Zhonghua Lao Dong Wei Sheng Zhi Ye Bing Za Zhi 34(5): 352-356
To study the effects of forsythia extract on the liver gene expression levels of rats with sepsis model. The 90 Wistar rats were randomly divided into three groups: sham operation group (n=30) , sepsis model group (n=30) and forsythia group (n=30). The survival rates at 48 h and 72 h were observed for all groups. The sepsis model and forsythia group rats were prepared by "CLP" method. 72 h later the rats were sacrificed by removed the vertebra. Under sterile conditions,cut the size of about 10 mm×10 mm×3 mm rat liver tissue and placed in liquid nitrogen for use. The same with the sham operation group.
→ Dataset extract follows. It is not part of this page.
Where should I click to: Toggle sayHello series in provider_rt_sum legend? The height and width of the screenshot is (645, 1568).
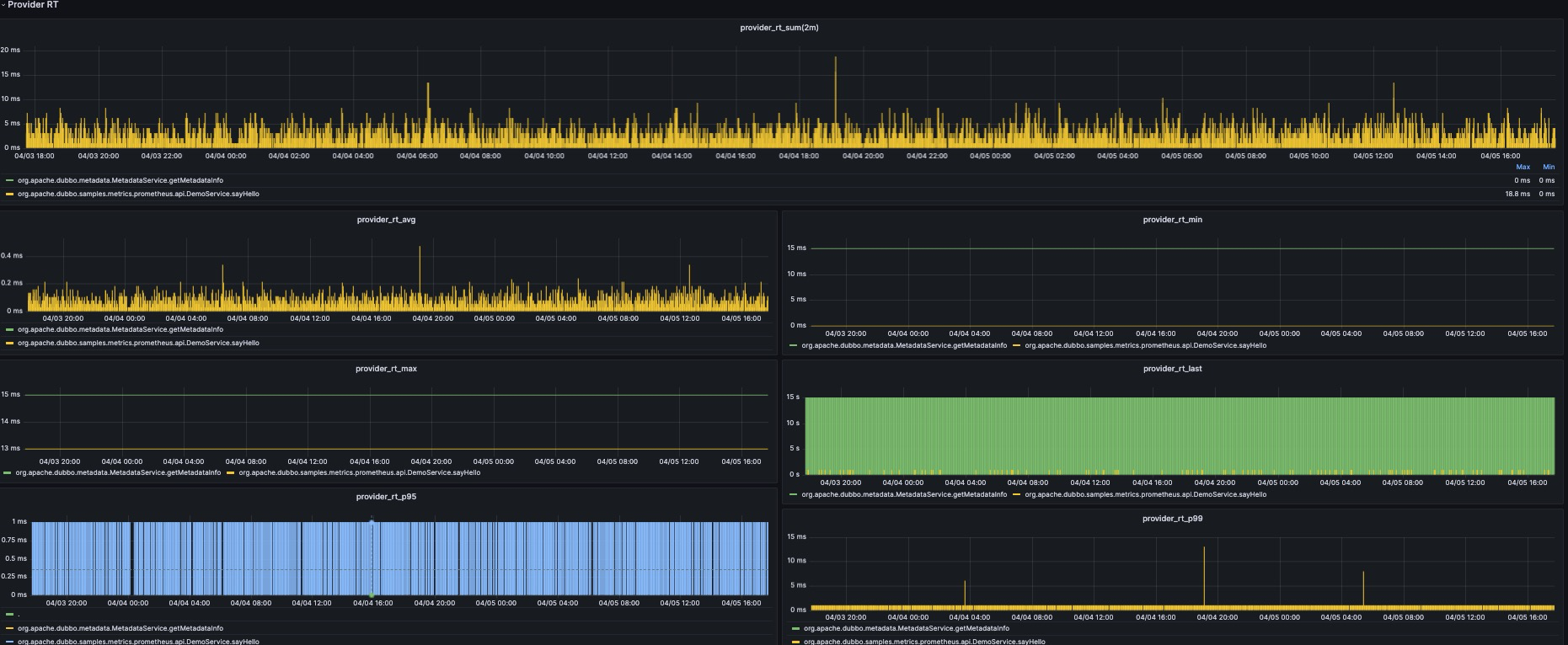(138, 194)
The gene expression levels of livers in all groups were detected by the Applications Rat Genome 230 2.0 microarray,and the relative strength of both the fluorescence signal ratio>2 or <-2 screening significantly different genes, by the US National Center for Biotechnology Information (NCBI) database query gene function and classify. Forsythia group 48 h, 72 h rat mortality rates were 30% and 50%, the sepsis model group 48 h, 72 h rat mortality rates were 46.7% and 70%, two groups 48 h, 72 h mortality rates were compared, the differences were statistically significant (P<0.05). 72 hours after CLP, the genes with up-regulation in sepsis model group/sham operation group and with down-regulation in Forsythia group/sepsis model group were 14. The genes with down-regulation in sepsis model group/sham operation group and with up-regulation in Forsythia group/sepsis model group were 11. The genes involves immune-related genes 8, metabolism genes 5, material transport two related genes, cell adhesion two related genes, cell proliferation, differentiation and apoptosis related genes 4, transcriptional regulation genes 2and other related gene. Forsythia can reduce the 48, 72 h mortality of rats with sepsis and can regulate abnormal sepsis liver genes which associated with tissue immunity, inflammation, metabolism occur regression expression.